Where it can go wrong is how much added work the system requires to maintain rather than the actual work being done within the system. We switched to Notion because we wanted all the work housed within the system. These project management systems fail when it’s a totally independent system of accounting for activities, but it has no bearing on the actual activities.”
Internal Communications Tools (Slack, Microsoft Teams)
“I always say Slack is crack. I get it, email sucks. So now we’re going to create another channel where the communication barriers are even lower. Now we have the same number of emails, but we have an infinitely higher number of messages within the organization about stuff that doesn’t matter and is possibly just an interruption.
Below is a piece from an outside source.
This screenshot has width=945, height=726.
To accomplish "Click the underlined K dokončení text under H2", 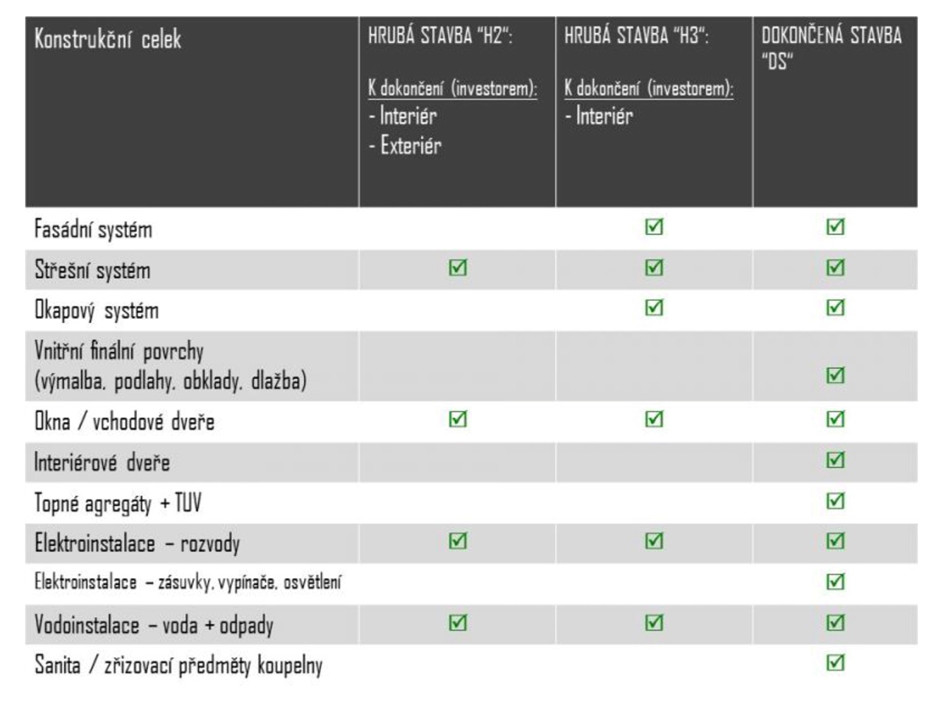I will point(453,89).
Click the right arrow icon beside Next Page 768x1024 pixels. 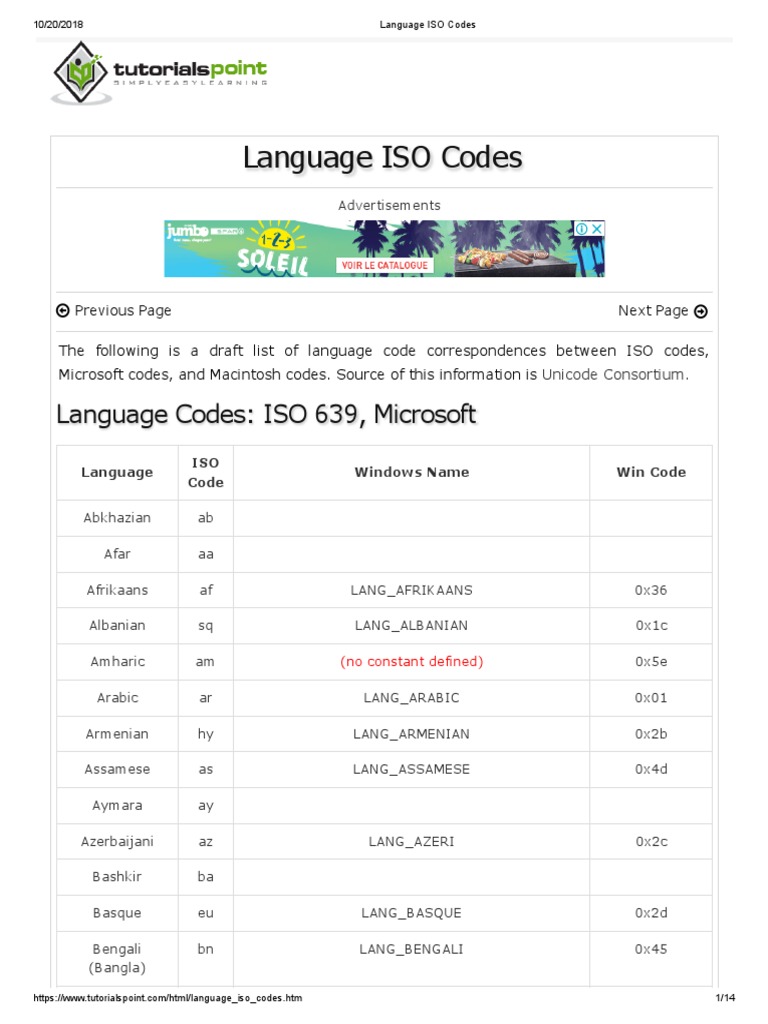click(701, 311)
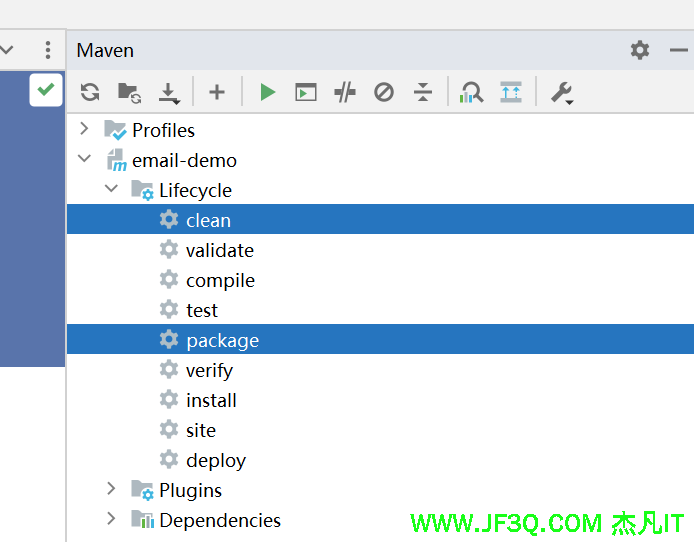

Now, when used correctly and organized correctly, these can be super valuable. I think it’s really important to turn off notifications on channels that aren’t relevant. Microsoft Teams has a little red bubble that indicates you’re not available. Some people think that means ‘Ok, they aren’t available on Teams, I’ll have to find another route.’ I helped a client develop an internal campaign called ‘respect the red.’ It was a cultural move to respect people’s availability and use the technology to improve productivity, not hinder it.”
Personal Productivity Apps (To-doist, Evernote)
“Pick one you like and go all in on it. Technology is really wonderful because it allows us to capture things anytime we’re thinking of them and we have all these notes visually available. But there’s a hidden cost to them and that is if you’re in front of people and you pull out your phone, you’re rude. And also every time you pull out your phone there are 12 other apps you might go to instead.
So I go old school in terms of my management throughout the day and I have a note card I write on. I take notes for the day and then throw it away every day. Pads and notebook don’t work for me because I want to start every day fresh — I don’t want to waste time flipping through past notes.”
*Some quotes were edited for length and clarity.